Traditional metaphase CGH requires a minimum of 72 h to yield results. There are shorter mCGH protocols, but even these take up to 24 h for the entire process to be completed and results may not available in time for a fresh transfer [59, 60, 80–82]. Thus, aCGH is an attractive alternative, requiring only 12 h for results [83], with the added benefit of greater throughput. SNP arrays have also been used to perform CCS on blastomeres in time for a fresh transfer and also have a result rate time of 12 h [46]. Finally, qPCR results are available in as little as 4 h which enables a fresh embryo transfer after analysis of trophectoderm cells from an expanded blastocyst [84]. Thus, only qPCR analysis allows for safe biopsy of a day 5 blastocyst with results in time for a fresh transfer early on day 6.

Thus, given the ability to have results relatively quickly, DNA array technology was widely applied to CCS in the form of aCGH and SNP array. There are two main contrasting attributes of these two platforms. First is the number of DNA base probes across the 24 chromosomes. Although accuracy cannot be precisely correlated with probe number, resolution, which in CCS is the ability to distinguish between euploid and aneuploid, varies significantly. For example, BlueGnome (Illumina, USA), a widely used aCGH platform uses bacterial artificial chromosome (BAC) arrays, and possesses between 2000 and 5000 DNA probes spread across the 24 chromosomes [85]. By comparison, the Agilent (Agilent, USA) utilizes 180,000 oligonucleotide probes [48] and the Affymetrix (USA) SNP array contains 262,000–370,000 probes [41, 46, 47].

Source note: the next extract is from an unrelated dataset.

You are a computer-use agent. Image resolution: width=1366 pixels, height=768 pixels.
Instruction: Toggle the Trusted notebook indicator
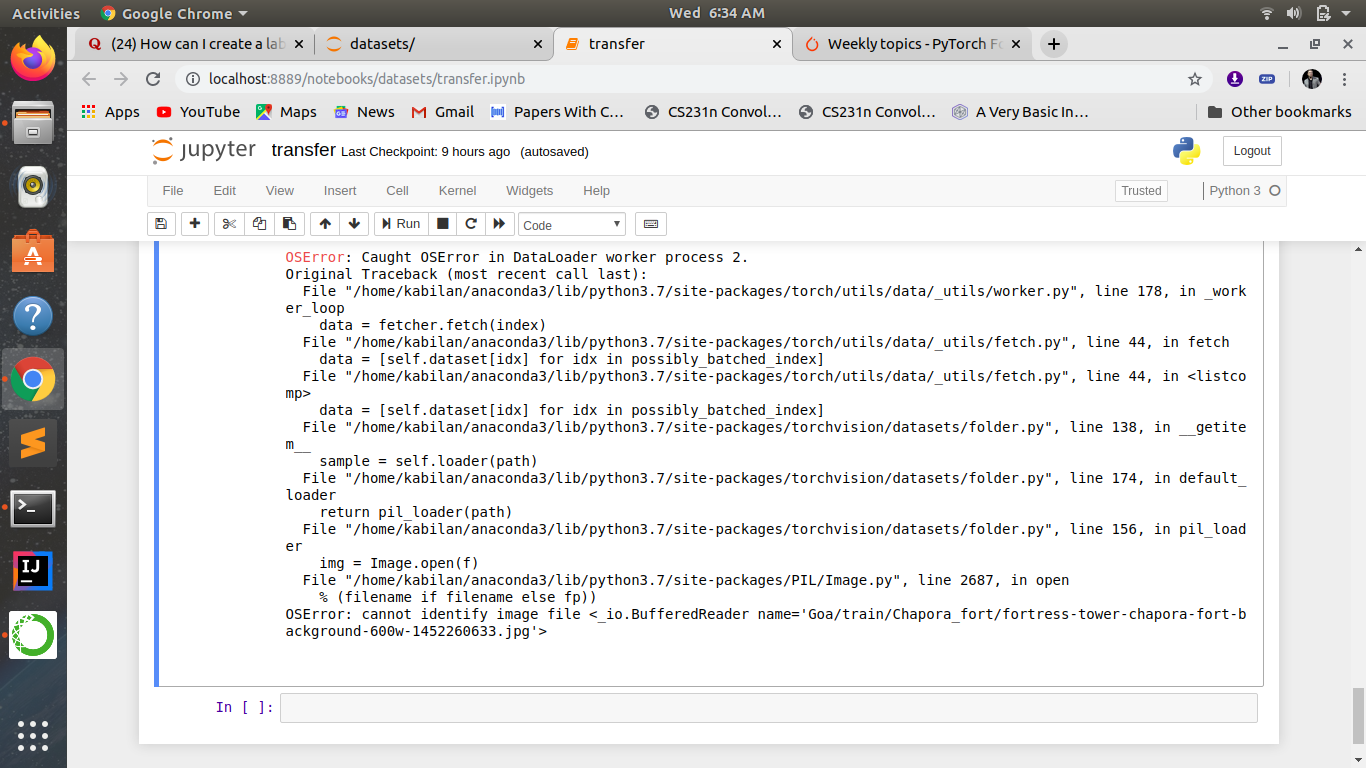[x=1141, y=191]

In addition to resolution differences, the way that copy number is assigned for each chromosome differs between aCGH and SNP arrays. With aCGH copy number is assigned by analyzing a ratio of red (sample) and green (control) fluorescence after differential labeling and mixing of biopsy DNA with control DNA [86]. With the Affymetrix SNP array, a single color system is used where the fluorophore hybridizes only to the biopsied DNA sample and then computational comparisons of signal intensities are made to separate control DNA hybridized arrays [87]. The former has the advantage of comparing a control sample in the same time frame under the same laboratory conditions. The latter has the advantage of comparing the sample DNA to several control samples, rather than just one, which allows for better statistical smoothing of natural inconsistencies in control samples. Furthermore, the differences in the paradigm utilized to assign copy number impact the platform’s ability to gather further information from the test. For example, SNP arrays allow for a determination of parental origin of both monosomy and trisomy of parental origin from the SNP array data alone [67]. Additionally, uniparental isodisomy, although a rare event, has been validated utilizing SNP array through loss of heterozygosity analysis [5]. Finally, DNA fingerprinting from SNP array data provides clinicians with the opportunity to prevent misdiagnosis from contamination and can also be used to track which embryos implant in the event of a multiple embryo transfer for research and clinical purposes screening [88]. The array CGH platform is unable to provide these additional points of information.